> _REQUIRED WORK_: What you copy should be the lines from the one with "The image size is (1280, 742)." through the end of the entries, word for word. Omit the pictures.

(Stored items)
=== Section Start ===
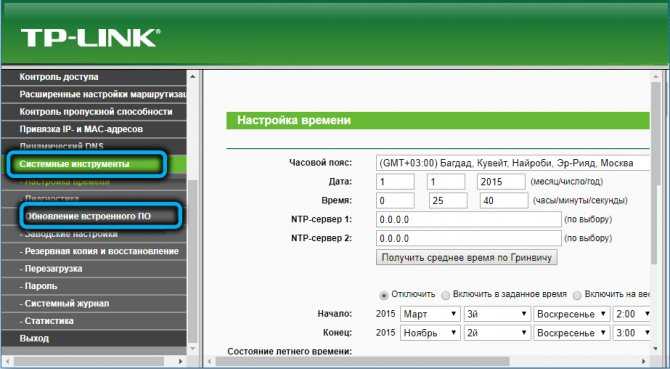The height and width of the screenshot is (369, 670).
Task: Click main panel horizontal scroll left arrow
Action: [210, 362]
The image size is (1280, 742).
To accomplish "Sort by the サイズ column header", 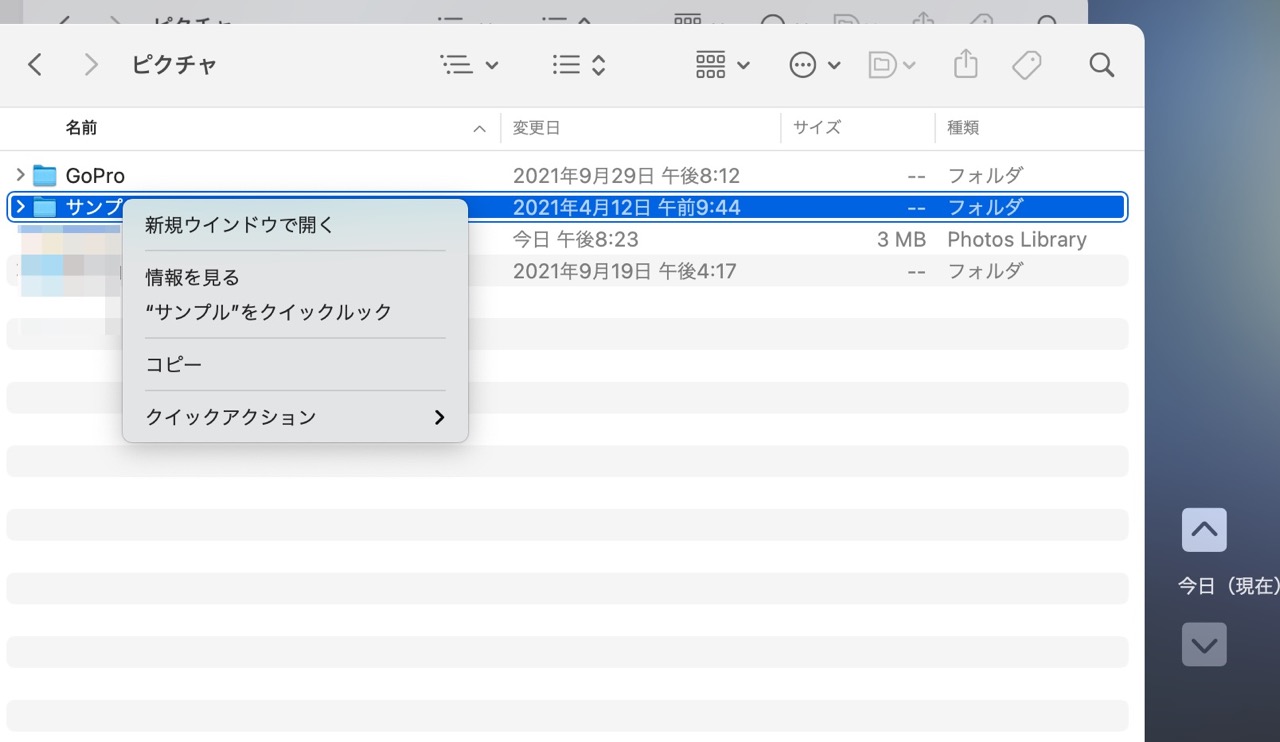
=== Section End ===
> _TASK OUTPUT_:
The image size is (1280, 742).
To accomplish "Sort by the サイズ column header", 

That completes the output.